START Extract to read

It's generally agreed that some kind of microbe will be the first form of life we discover on another planet, moon or other space rock. But hardly anyone thinks we'll find an alien virus, which is weird, given how prolific and successful these biological entities are on Earth. A new study seeks to correct this oversight, calling for an entirely new discipline known as "astrovirology".
Artist's depiction of the surface of TRAPPIST-1f, a recently discovered Earth-like planet in the TRAPPIST-1 system. (Image: NASA/JPL-Caltech)
Viruses exist in massive numbers on Earth, and they date back to the very beginnings of life. More viruses exist on our planet than any other cellular organism - upwards of about 10 to 100 times more - so it's a reasonable bet that viruses exist on other worlds. Yet scientists know surprisingly little about these "bags of genes" and how they work, with even less attention paid to the possibility of viruses existing elsewhere in the solar system and beyond. Problematically, NASA's 2015 Astrobiology Strategy makes scarce mention of viruses, focusing primarily on the search for fully cellular alien microorganisms.

END Extract to read

Exercise description =>
Continue the article on searching for viruses beyond Earth, starting right after its last sentence. The data that follow are separate material and are not part of the article on astrovirology.

START Data under study

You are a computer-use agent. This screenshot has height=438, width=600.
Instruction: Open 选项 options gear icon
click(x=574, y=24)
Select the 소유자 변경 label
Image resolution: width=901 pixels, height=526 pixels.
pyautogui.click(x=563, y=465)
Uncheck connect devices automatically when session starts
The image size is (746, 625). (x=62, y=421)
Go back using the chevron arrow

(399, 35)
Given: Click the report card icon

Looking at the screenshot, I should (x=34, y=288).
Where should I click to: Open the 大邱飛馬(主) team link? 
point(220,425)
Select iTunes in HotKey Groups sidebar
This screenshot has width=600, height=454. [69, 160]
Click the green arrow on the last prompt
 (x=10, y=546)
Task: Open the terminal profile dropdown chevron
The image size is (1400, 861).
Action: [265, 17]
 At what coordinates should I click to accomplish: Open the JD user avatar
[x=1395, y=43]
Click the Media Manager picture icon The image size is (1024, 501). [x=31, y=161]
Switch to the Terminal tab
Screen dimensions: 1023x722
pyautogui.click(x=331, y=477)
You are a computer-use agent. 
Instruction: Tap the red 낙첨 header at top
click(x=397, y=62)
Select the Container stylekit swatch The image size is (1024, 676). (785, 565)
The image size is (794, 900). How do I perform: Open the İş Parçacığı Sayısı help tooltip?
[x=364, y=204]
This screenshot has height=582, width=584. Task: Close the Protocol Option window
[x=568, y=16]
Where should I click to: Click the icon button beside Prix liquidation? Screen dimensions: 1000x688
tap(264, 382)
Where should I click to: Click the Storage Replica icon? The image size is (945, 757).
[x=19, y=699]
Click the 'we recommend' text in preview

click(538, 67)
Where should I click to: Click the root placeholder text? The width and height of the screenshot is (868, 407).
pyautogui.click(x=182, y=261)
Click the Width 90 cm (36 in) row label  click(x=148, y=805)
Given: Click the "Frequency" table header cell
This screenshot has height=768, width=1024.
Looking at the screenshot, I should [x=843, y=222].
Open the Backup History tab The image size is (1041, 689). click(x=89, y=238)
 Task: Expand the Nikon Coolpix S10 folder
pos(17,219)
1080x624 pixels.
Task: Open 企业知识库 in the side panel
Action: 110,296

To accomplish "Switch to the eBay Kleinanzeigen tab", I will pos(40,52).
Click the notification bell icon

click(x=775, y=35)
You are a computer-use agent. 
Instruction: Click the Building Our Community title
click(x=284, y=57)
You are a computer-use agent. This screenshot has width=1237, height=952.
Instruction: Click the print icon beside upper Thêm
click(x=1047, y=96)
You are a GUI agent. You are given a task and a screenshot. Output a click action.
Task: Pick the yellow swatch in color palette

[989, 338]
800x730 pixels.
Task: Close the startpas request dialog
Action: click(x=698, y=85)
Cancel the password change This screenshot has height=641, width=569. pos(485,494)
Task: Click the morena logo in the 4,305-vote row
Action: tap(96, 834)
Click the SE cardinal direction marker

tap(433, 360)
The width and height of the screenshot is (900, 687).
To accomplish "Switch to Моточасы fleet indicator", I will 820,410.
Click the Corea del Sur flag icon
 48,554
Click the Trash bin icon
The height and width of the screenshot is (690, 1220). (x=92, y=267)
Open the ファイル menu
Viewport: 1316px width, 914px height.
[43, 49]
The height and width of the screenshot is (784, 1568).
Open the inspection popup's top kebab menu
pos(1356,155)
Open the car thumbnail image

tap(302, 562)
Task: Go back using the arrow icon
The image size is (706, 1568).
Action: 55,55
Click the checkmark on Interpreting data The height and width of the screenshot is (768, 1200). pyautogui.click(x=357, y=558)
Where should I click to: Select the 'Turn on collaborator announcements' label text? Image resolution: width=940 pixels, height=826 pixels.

END Data under study

Expected answer =>
A new paper, now published in the science journal Astrobiology and led by Portland State University scientist Kenneth Stedman, argues that this is a missed opportunity, and that astrobiologists should explore the possibility that viruses exist en masse throughout the universe. To that end, Stedman proposes the field of "astrovirology", and asks that scientists start developing strategies and tools required to detect viruses off-planet. He said his proposal isn't about subdividing the field of astrobiology even further, but more of an attempt to integrate viruses into "mainstream" astrobiology.
Many of you are probably wondering how viruses are distinguished from other forms of microbial life, and why there's even a need to distinguish between the two. Scientists struggle with this very question.
"Virus definitions are somewhat problematic," Stedman told Gizmodo. "My favourite is the one we cited in the manuscript: 'Viruses are entities whose genomes are elements of nucleic acid that replicate inside living cells using the cellular synthetic machinery and causing the synthesis of specialised elements that can transfer the viral genome to other cells.'"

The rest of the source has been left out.